Si George avait soupçonné que Totty était responsable des bruits répandus sur lui et sur Constance, il n’eût jamais remis les pieds dans la maison de sa cousine, en dépit de sa vieille amitié avec Sherrington Trimm. Mais l’habileté et le tact de Totty n’avaient pas été en défaut. Elle se rendait compte qu’elle avait subi un échec et qu’elle s’était trompée, au moins une fois dans sa vie. N’ayant pas réussi à amener, son frère à changer son testament une seconde fois, elle avait commis une erreur très grave en ouvrant le testament dans la chambre de sûreté au lieu de l’apporter chez elle ; là, elle aurait soulevé le cachet avec un couteau chauffé et aurait pu le remettre ensuite sous son apparence première. Cette question du testament la troublait toujours, mais elle n’était pas timorée et surtout elle n’avait pas peur de son mari. Si les choses arrivaient au pire, elle lui avouerait franchement sa curiosité, et, pour soulager sa conscience, lui rendrait l’acte, en le laissant gronder tout à son aise. Il n’en parlerait jamais à personne. Totty ne craignait pas de faire de grands sacrifices personnels quand elle ne pouvait se tirer autrement d’une mauvaise situation. Pour le moment, le principal et le plus important était de plaire à George et de l’amener petit à petit à faire de sa maison la sienne autant que possible. Si en revenant Sherrington Trimm trouvait George, dont il connaissait l’avenir doré, prêt à épouser Mamie, il n’était pas dans la nature humaine qu’il en voulût à sa femme pour le rôle qu’elle avait joué. De remords, elle n en avait aucun. Elle regrettait seulement d’avoir assez oublie sa prudence habituelle pour avoir fait si maladroitement ce qu’elle avait fait. Elle ne voulait plus subir d’échecs et se refusait à commettre d’autres fautes.

Elle savait bien ce qu’elle voulait et savait aussi comment s’y prendre pour arriver à ses fins. Un homme dans la situation de George ne se laisse pas aisément influencer par des paroles, si habiles et si bienveillantes qu’elles soient. Il ne les entend pas, ne les remarque pas, ou n’y ajoute pas foi. Il est donc plus facile d’adoucir son humeur en le plaçant dans un milieu agréable que par des conversations.

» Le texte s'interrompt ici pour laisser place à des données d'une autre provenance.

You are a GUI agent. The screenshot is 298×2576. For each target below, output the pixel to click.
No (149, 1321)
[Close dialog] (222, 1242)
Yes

George, quand il n’était encore que le parent pauvre de Mme Sherrington Trimm, avait déjà, durant les rares dîners auxquels il était invité, apprécié le luxe de la maison de Totty ; le moelleux des tapis, l’élasticité des fauteuils, l’harmonie de tous les détails lui avaient semblé délicieux, et, quoiqu’on ne s’occupât pas beaucoup de lui, sa cousine avait toujours été bonne et aimable. Mais il avait vu beaucoup de choses depuis deux ans et il n’était plus aussi facile à satisfaire qu’autrefois, alors que son unique habit de soirée était en réparation à l’état chronique. Il avait mangé des mets recherchés dans de la vieille porcelaine de Saxe, bu des meilleurs champagnes dans le cristal le plus pur, frayé avec des millionnaires et soupé avec des épicuriens délicats. Il avait vu tous les mondes et approché tous les luxes, toutes les splendeurs, toutes les élégances irréprochables. Néanmoins, après avoir dîné et passé la soirée chez Totty une demi-douzaine de fois en quinze jours, il était prêt à convenir qu’il n’était jamais allé dans une maison aussi parfaite sous tous les rapports. Totty et son mari étaient incontestablement riches, mais pas plus que des centaines de gens de leurs connaissances. Ce n’était pas l’argent seul qui produisait ces résultats, mais une sorte de principe artistique de jouissance qui arrivait à lui procurer une satisfaction infinie.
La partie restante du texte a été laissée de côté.